President Cyril Ramaphosa has passed into law the Civil Union Amendment Bill, which prevents marriage officers from refusing to conduct same-sex marriages. The 2020 Civil Union Amendment Act, which was gazetted on Thursday (22 October) comes into immediate effect.
The bill affords same-sex or same-gender couples the right to be married by any state-employed marriage officer and magistrate they so choose. According to the bill, the Home Affairs minister must ensure a marriage officer is available to solemnise a civil union at every Department of Home Affairs office.
The bill was earlier passed by the National Council of Provinces (NCOP).
In August of 2020, leading Human Rights organisations Iranti, Legal Resources Centre, Women’s Legal Centre, Sonke Gender Justice, Triangle Project and Gender DynamiX urged President Cyril Ramaphosa to sign off on the Civil Union Amendment Bill.
Same-sex and same-gender couples attempting to enter into civil unions or partnerships in terms of the Civil Union Act have reported persistent systematic refusals by some officials of the Department of Home Affairs (DHA) to offer services to them including those related to the civil unions and partnerships because of their sexual orientation.
South Africa became the fifth country in the world, and the first in Africa, to legalise same-sex marriages through the adoption of the Civil Union Act 17 of 2006, (‘Civil Union Act’). However, under Section 6 of the Civil Union Act, government-employed marriage officers could refuse to solemnise same-sex unions if they state their religious objection in writing to the Minister of Home Affairs
In 2017, the then Minister of Home Affairs acknowledged that 421 of the Ministry’s 1,130 marriage officers were exempt from performing same-sex civil unions as they “objected on the grounds of conscience, religion or belief”.
Under the new laws, marriage officers may no longer object to solemnising a civil union between persons of the same sex.
Spokesperson Thiruna Naidoo said that this provision had long been a barrier to the legal recognition of same-sex couples by marriage officers in the Department of Home Affairs.
“Under the Civil Union Amendment Bill, a transitional period of 24 months is given [for] the Department of Home Affairs to train those officials that had previously been granted an exemption by the minister. During this transitional period, a marriage officer, other than those granted exemption, must be available to solemnise a civil union at every Department of Home Affairs office to ensure that same-sex couples are no longer turned away,” said Naidoo.
The challenges by LGBTQI+ persons to access appropriate services from the DHA do not only end with civil unions and partnerships. Spouses who transitioned while married under the Marriage Act, and applied to change their gender marker, were compelled by DHA to divorce and remarry under the Civil Union Act. They had to approach courts for assistance. In 2017, a Western Cape High Court judgment, KOS v Minister of Home Affairs, stated that actions of the DHA were unlawful and inconsistent with the Constitution.

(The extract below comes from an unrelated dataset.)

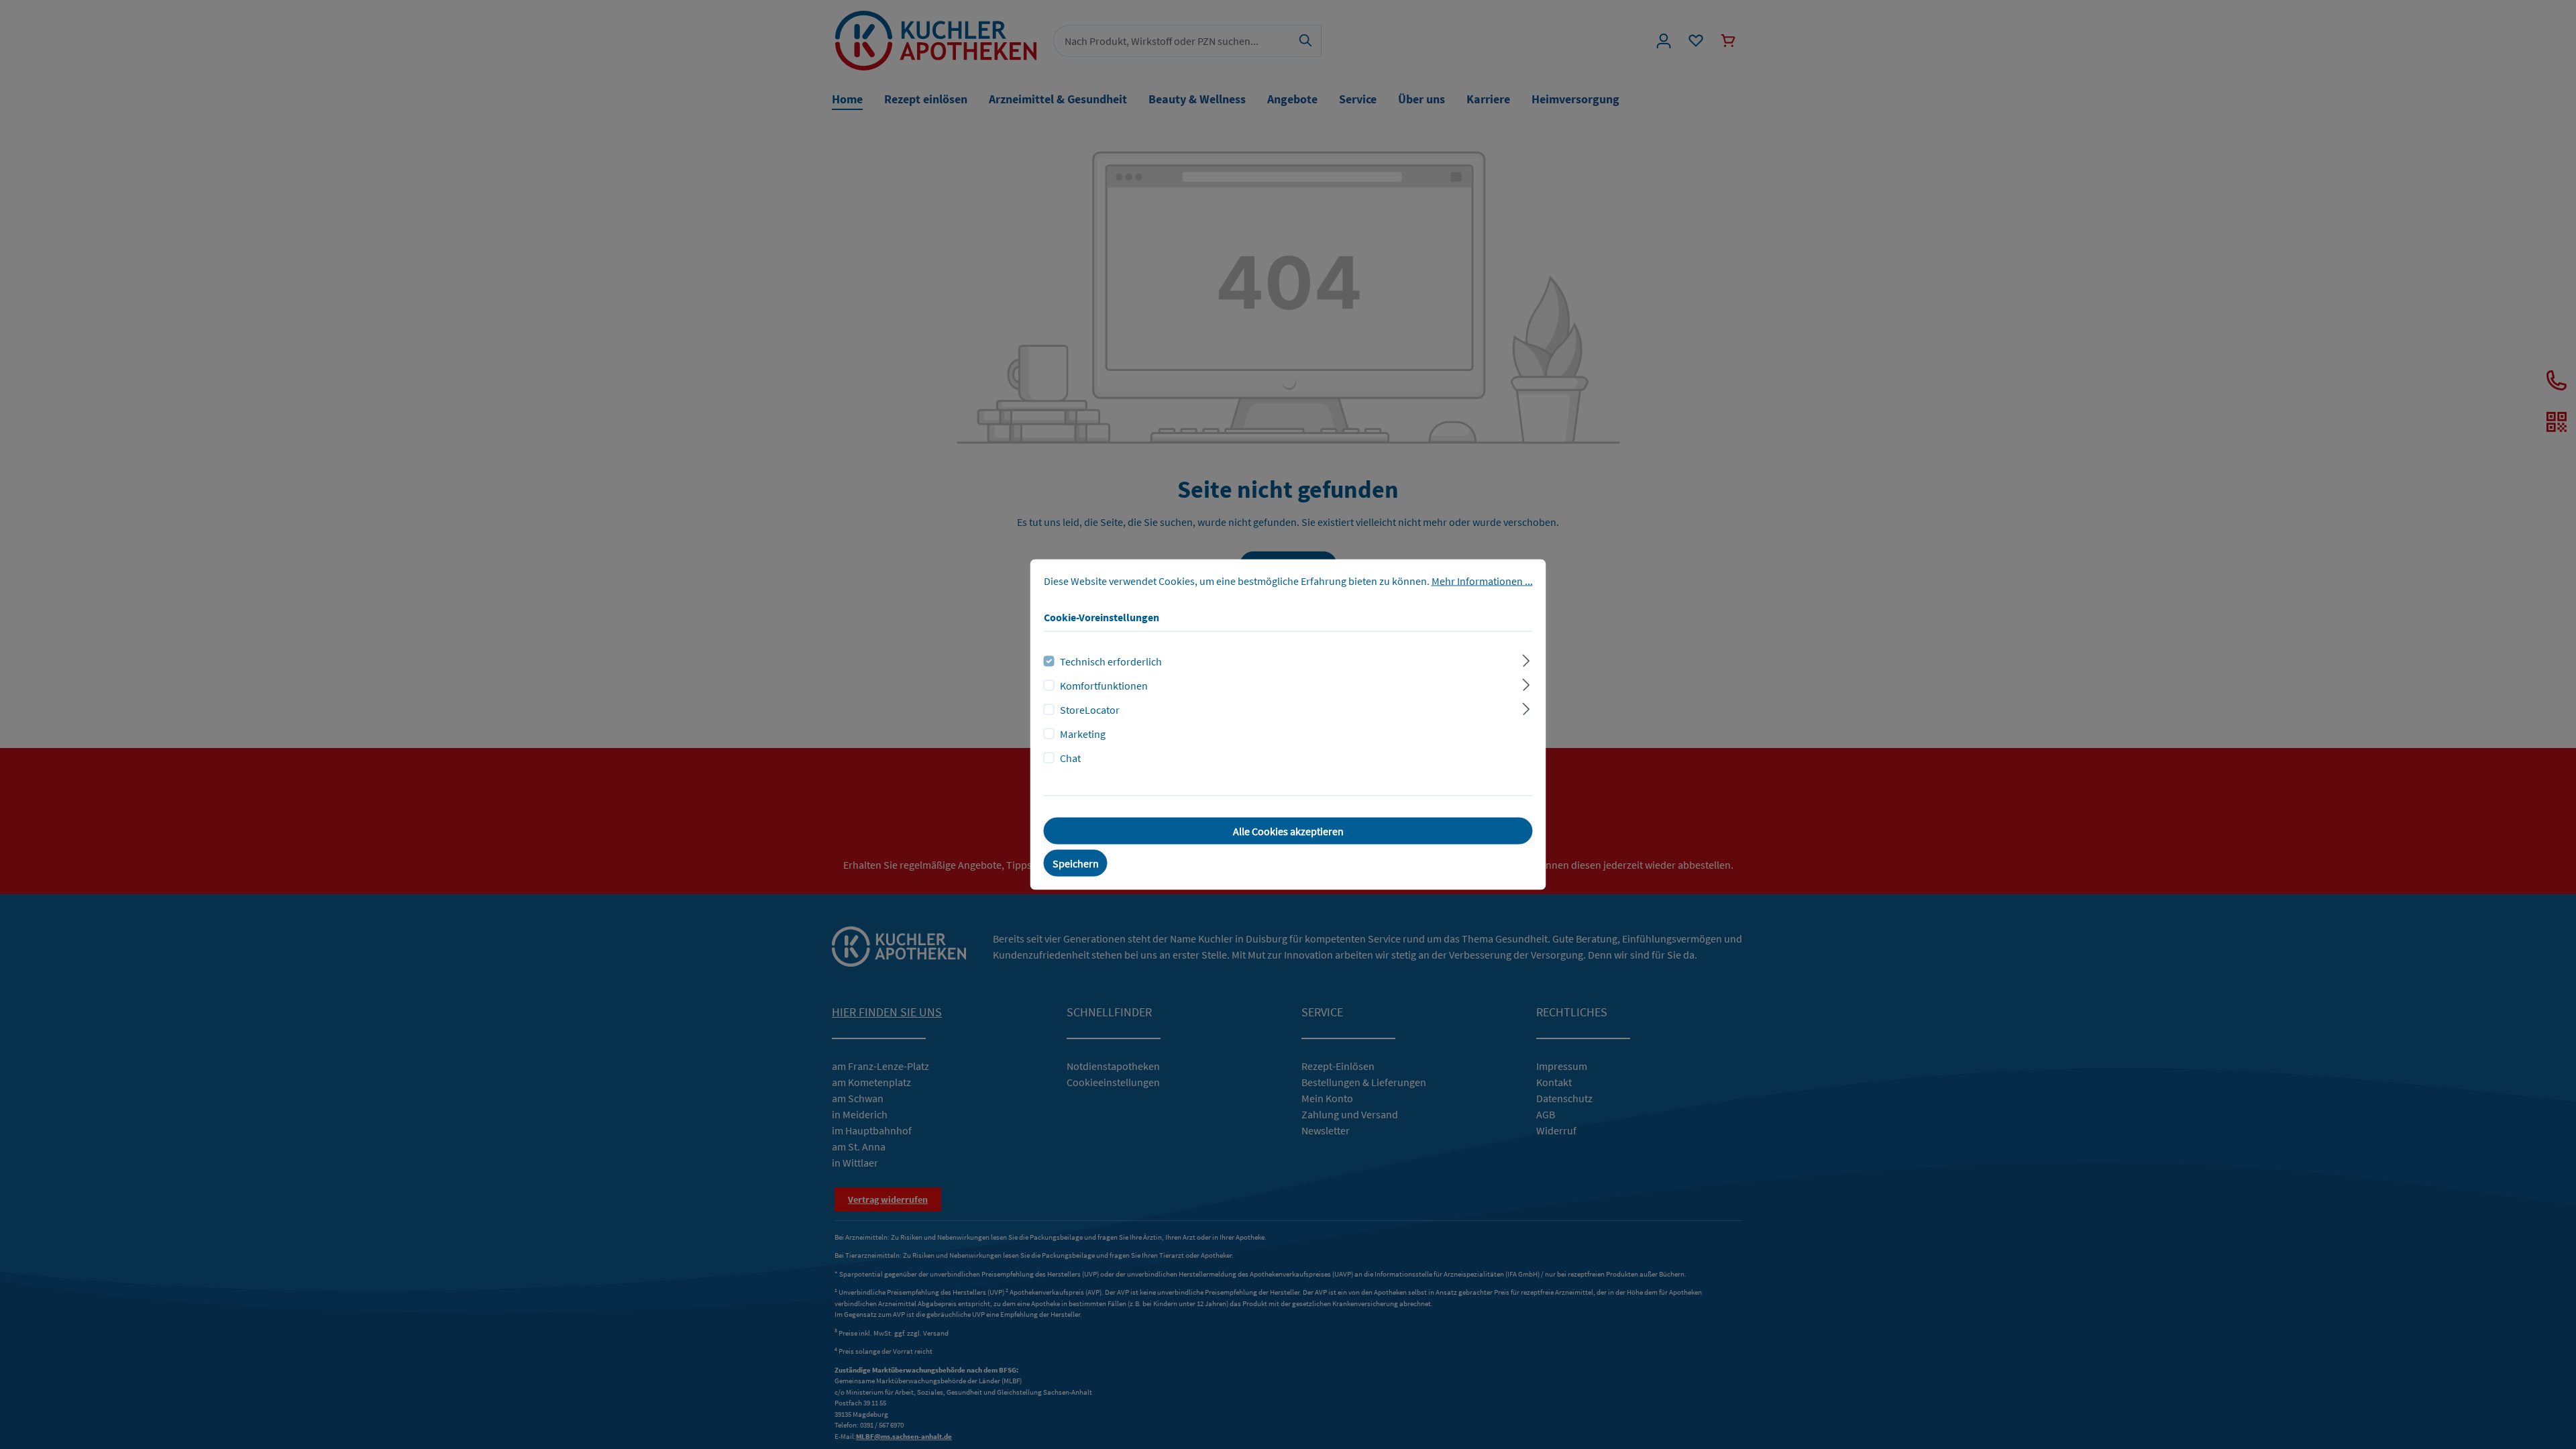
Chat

Naidoo added that the bill was a positive step toward eliminating existing differentiation between marriages and civil union partnerships, reducing discrimination against same-sex relationships and achieving equality for same-sex couples in South Africa.
Civil unions have been a hot topic in the press lately. Pope Francis said in a film released on Wednesday that homosexuals should be protected by civil union laws, in some of the clearest language he has used on the rights of gay people. The Methodist Church of Southern Africa negated claims it had ever rejected members of the LGBTQIA community.